* _Exercise material_
━━━━━━

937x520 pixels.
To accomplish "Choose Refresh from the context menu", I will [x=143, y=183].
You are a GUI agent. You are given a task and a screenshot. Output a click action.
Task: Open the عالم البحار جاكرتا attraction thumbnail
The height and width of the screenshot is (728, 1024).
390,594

━━━━━━

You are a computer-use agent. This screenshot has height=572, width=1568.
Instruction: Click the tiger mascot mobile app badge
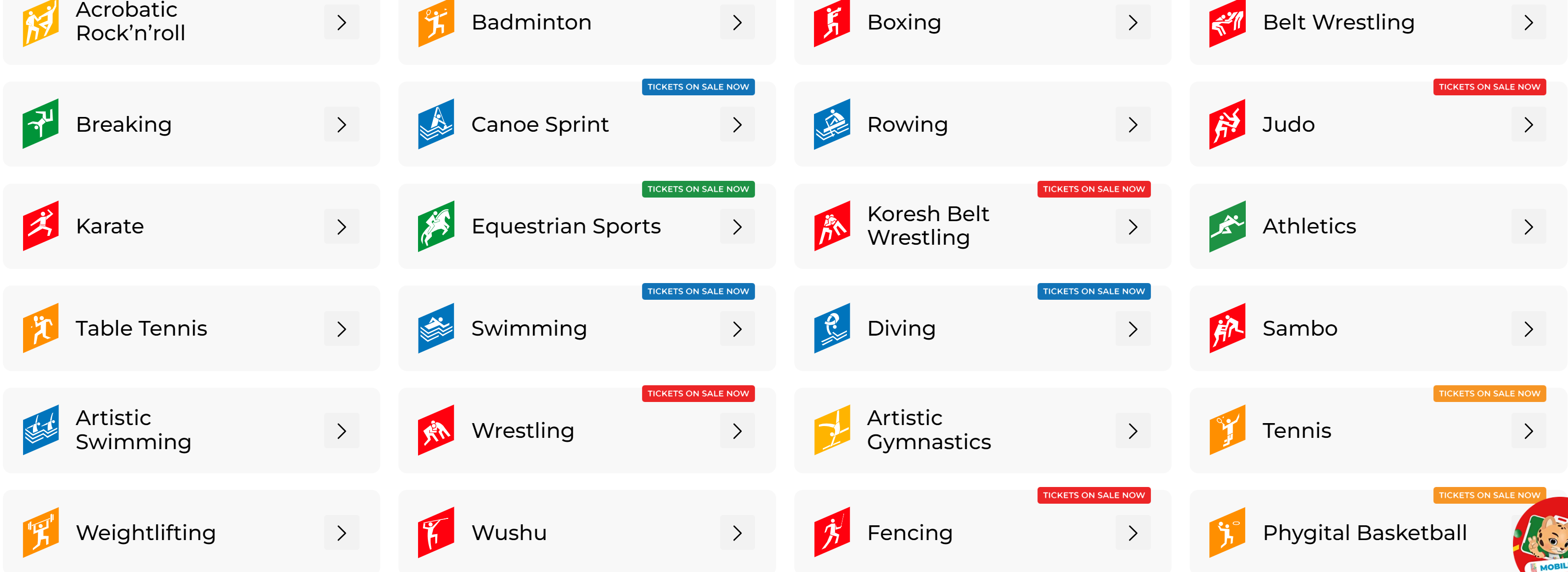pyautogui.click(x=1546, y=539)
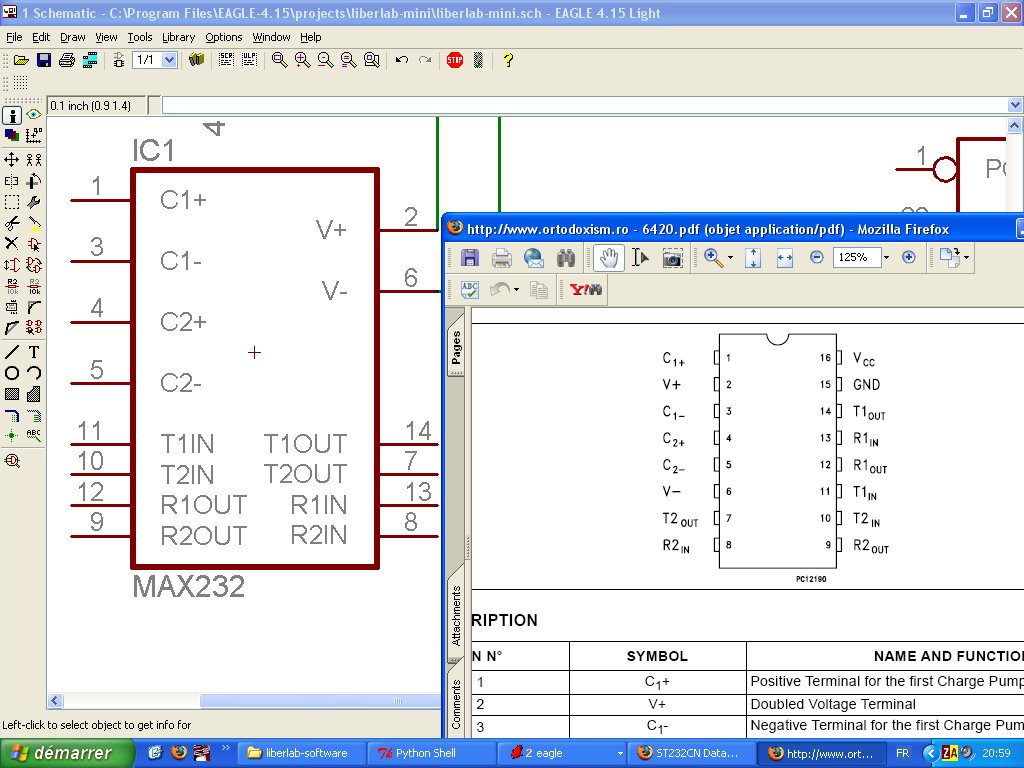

━━━━━━

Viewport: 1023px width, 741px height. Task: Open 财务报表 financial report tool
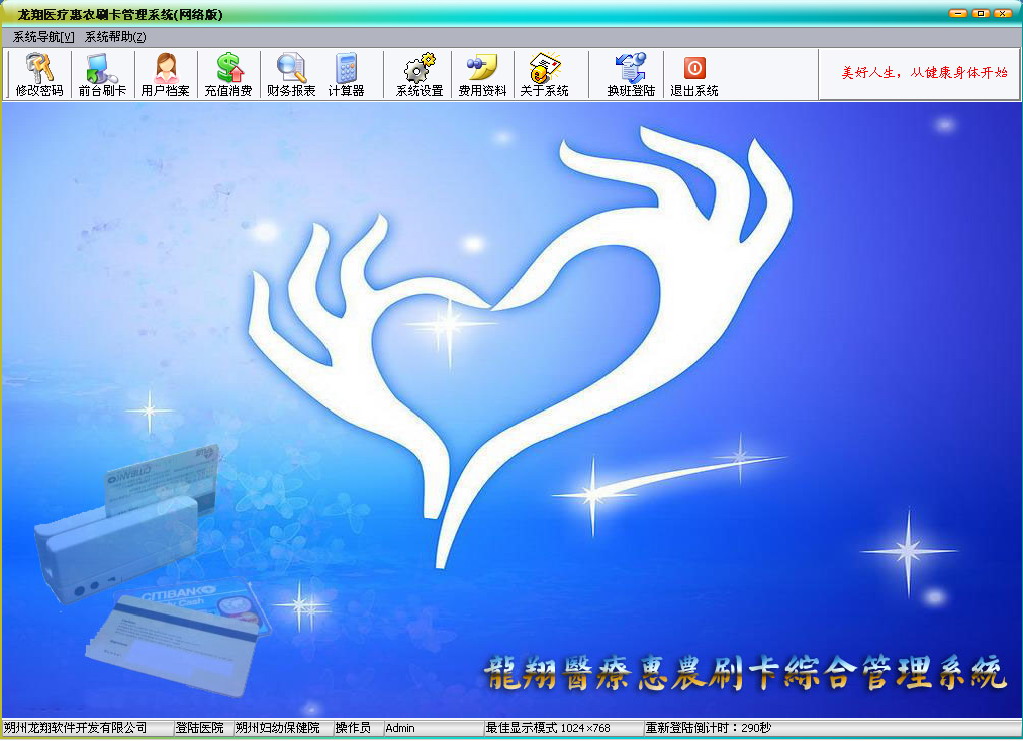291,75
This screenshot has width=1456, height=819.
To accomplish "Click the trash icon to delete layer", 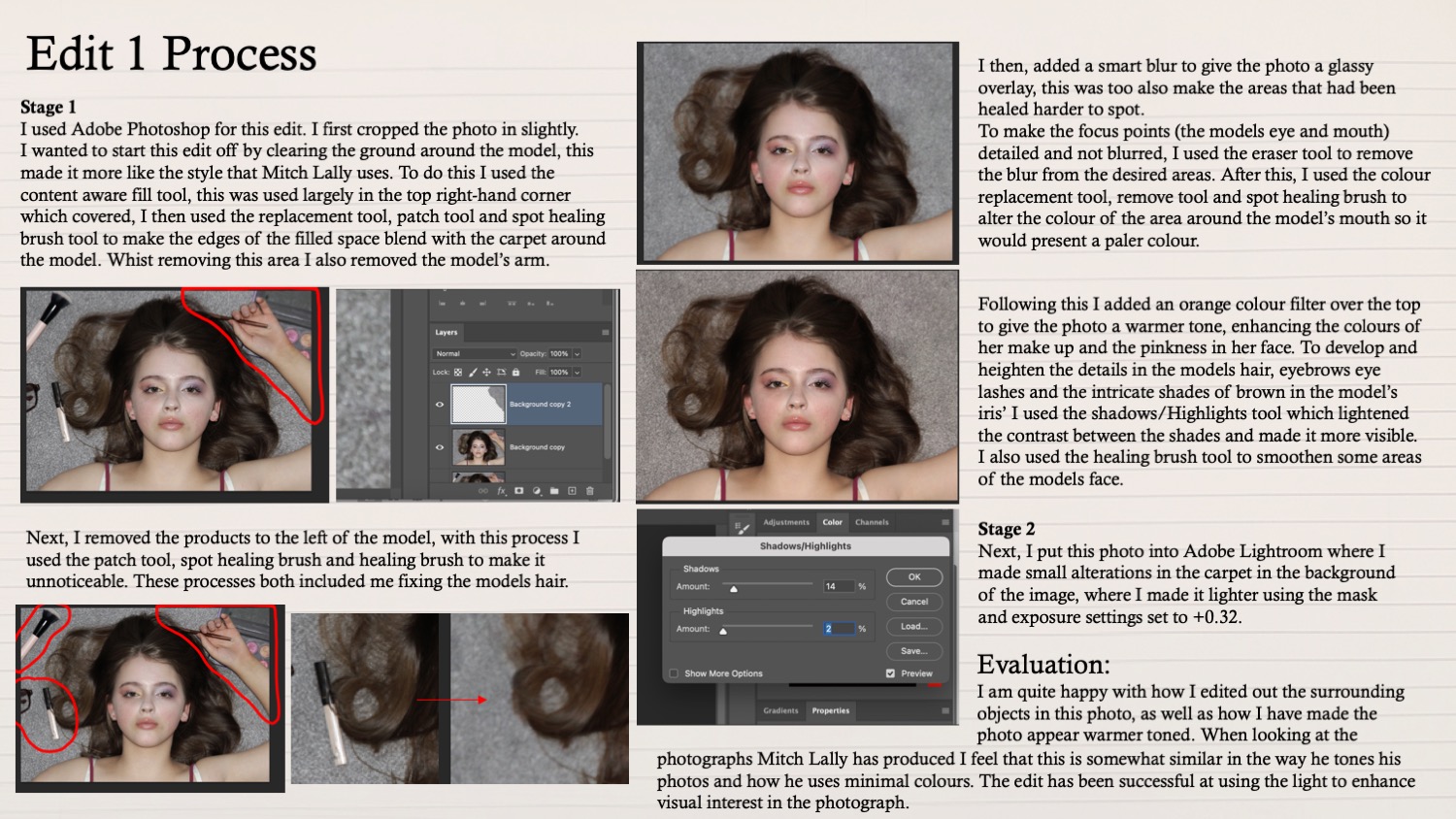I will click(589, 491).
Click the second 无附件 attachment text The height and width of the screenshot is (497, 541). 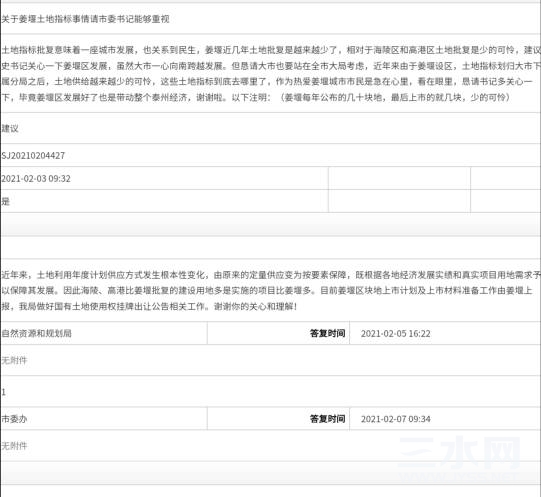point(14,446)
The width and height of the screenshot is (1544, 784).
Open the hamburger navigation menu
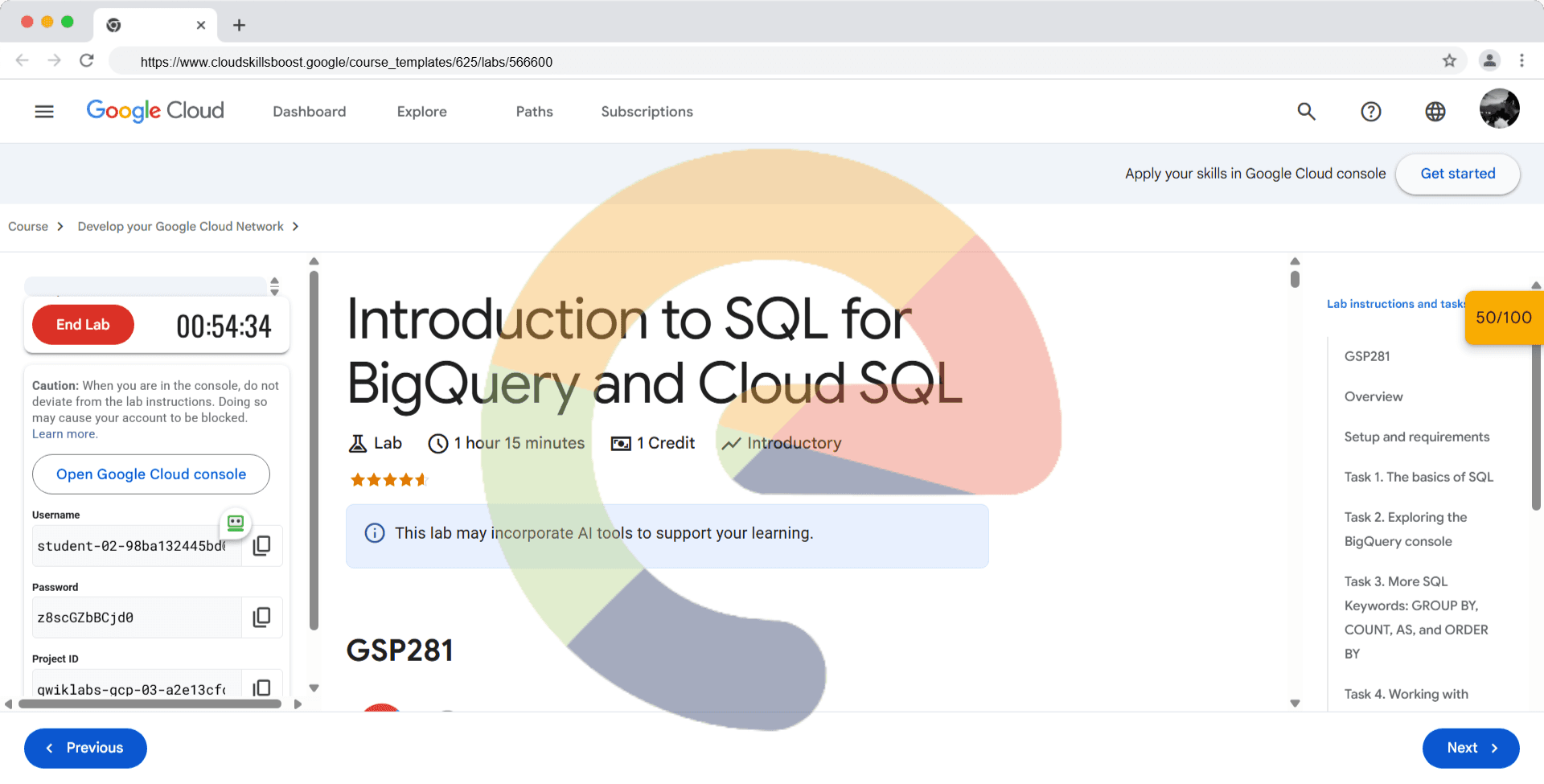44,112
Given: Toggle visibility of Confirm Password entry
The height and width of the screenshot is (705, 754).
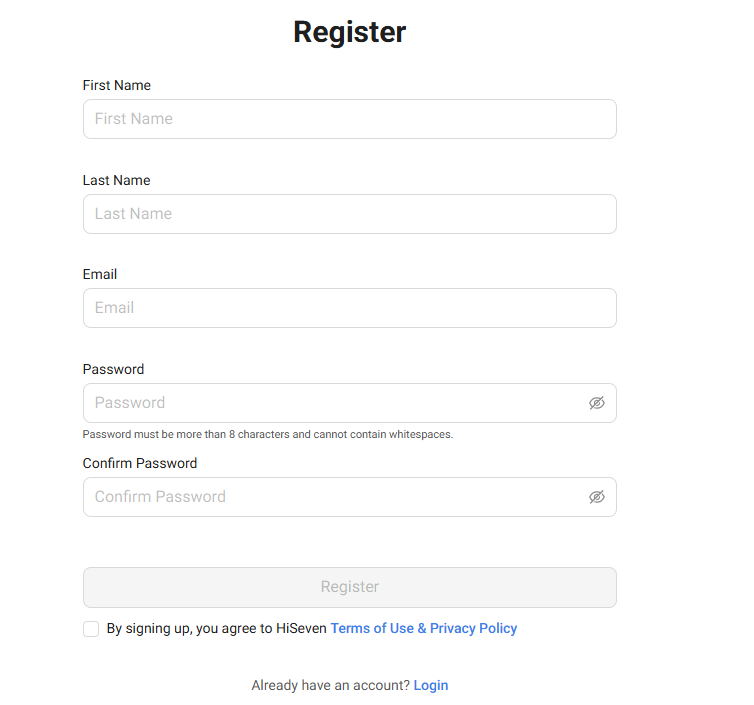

━━━━━━

* _Work request_
Working from the records above, write out verbatim only the lines from the line containing "Given: Toggle visibility" through the line containing "The height and width of the screenshot is (705, 754).".

* _Task answer_
Given: Toggle visibility of Confirm Password entry
The height and width of the screenshot is (705, 754).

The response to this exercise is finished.